Nel dopoguerra romano, che risuona alle nostre orecchie dei trilli dell’Useppe di Elsa Morante, due donne - l’una analfabeta, l’altra maestra di scuola; l’una madre di un bimbo sveglio e curioso, l’altra di un ragazzino lento a leggere e scrivere ma armato di matite colorate - s’incontrano e si scontrano, prede dell’orgoglio entrambe, poi unite dall’amore e dal dolore. È un’incantevole prova d’attrice, questa di Sara Calanna: la forza della Roma di borgata, che s’incrocia a piani diversi dello stesso condominio, sa alternarsi in lei al ritmo lieve della ninna nanna con cui due figure di madre riescono a far sorridere e commuovere, dandosi il cambio in pochi minuti. E una più ampia riflessione sul linguaggio trova posto, universale: “Le parole sono come la luce delle stelle: quelle che vedi brillare sono già morte, non esistono più”.

L’oscurità
di Gabriele Carbotti
con Maura Bonelli, Gabriele Carbotti, Sara Ciacci, Fabrizio D’Alessio, Ilaria Fioravanti, Giuliana Meli

Diverte consapevolmente l’inconsueto quadro offerto dall’estroso Carbotti, ventitreenne romano, che qui veste i panni schizofrenici di un giovane assassino al posto sbagliato nel momento sbagliato. La bettola di periferia in cui Olaf si rifugia, trascinando la sacca di “pezzi” che testimoniano l’errore/orrore commesso (“Amore mio, ma cos’ho fatto? Eri bellissima stasera!”), rappresenta proprio la labilità del confine tra lucidità e follia: varcata la soglia del locale, infatti, due streghe sghignazzanti sembreranno sorvegliarlo e sospettare di lui, un barman muto farà muro ostile alla paranoia che a tratti sembra divorarlo e la donna dei suoi sogni, come per magia, diverrà a sua volta insospettabile carnefice.
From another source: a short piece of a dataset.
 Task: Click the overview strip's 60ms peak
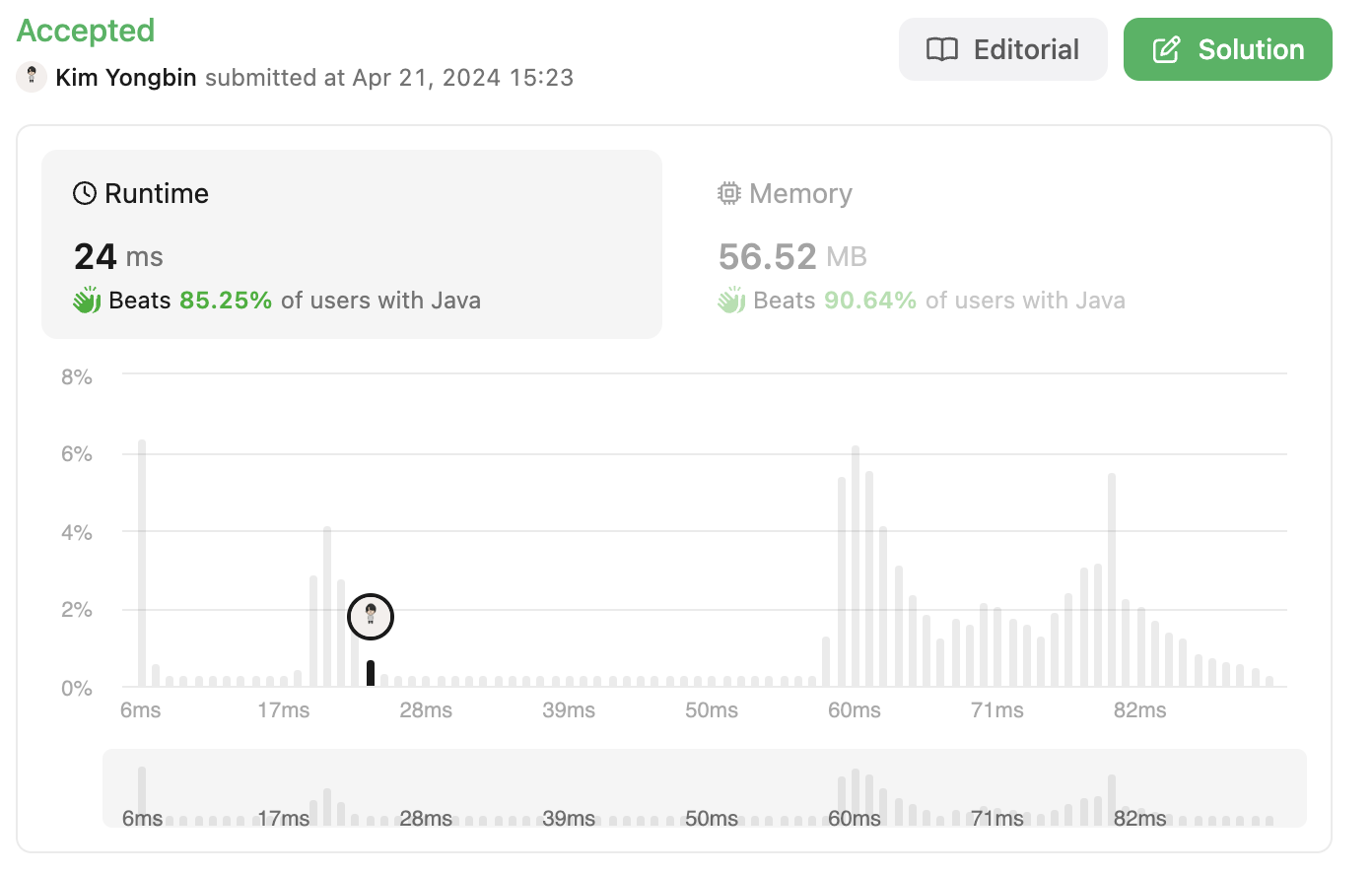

Humour nero convincente e ben recitato caratterizza questa commedia dark, curiosa e insolita per tono, ironicamente feroce.

Valentino
di Luigi Scartozzi
con Manuela Befani e Fabrizio Rendina

Eterna piazzola di sosta nell’accidentato percorso introspettivo di tutti i tempi, il confronto generazionale ha sempre veicolato un quid potenzialmente costruttivo e vivace, ove ben sfruttato. Purtroppo, però, non è questo il caso. Gli spalti desolati di uno stadio che si spopola assistono inerti allo scambio d’idee tra una coppia di tifosi sui generis, un anziano e una ragazza. Perfetti sconosciuti, ma uniti dall’ennesima delusione calcistica, i due discorrono amabilmente di pallone, di vita “e di altre sciocchezze”, finendo purtroppo per assecondare un testo ripetitivo, piano, privo di sorprese. Stupisce la prevedibile sfilza di luoghi comuni che danno corpo alla narrazione, spacciati per insostituibili rivelazioni: la noia non risparmia la conversazione monotona tra i due personaggi, ritratto implausibile di un’Italia soporifera e rassegnata.

Enciclostetica
di e con Vito Caporale e Chiara Hervatin

Signore e signori, qui si ride. Si ride davvero. L’assurdo e il paradosso la fanno da padroni nella villa inglese in cui l’ennesimo delitto insoluto farà levare un grido. L’enciclostetica, teoria degli opposti, vede battibeccare in un duetto affiatato e complice un investigatore non precisamente accorto e una svampita fresca vedova: tra bisticci verbali fulminanti e improbabili ricostruzioni sulla scena del crimine, i due attori sapranno reggere una scena dichiaratamente nonsense, preda di calcolatissimi voli pindarici pronti a strappare ben più di un sorriso alla platea facilmente conquistata.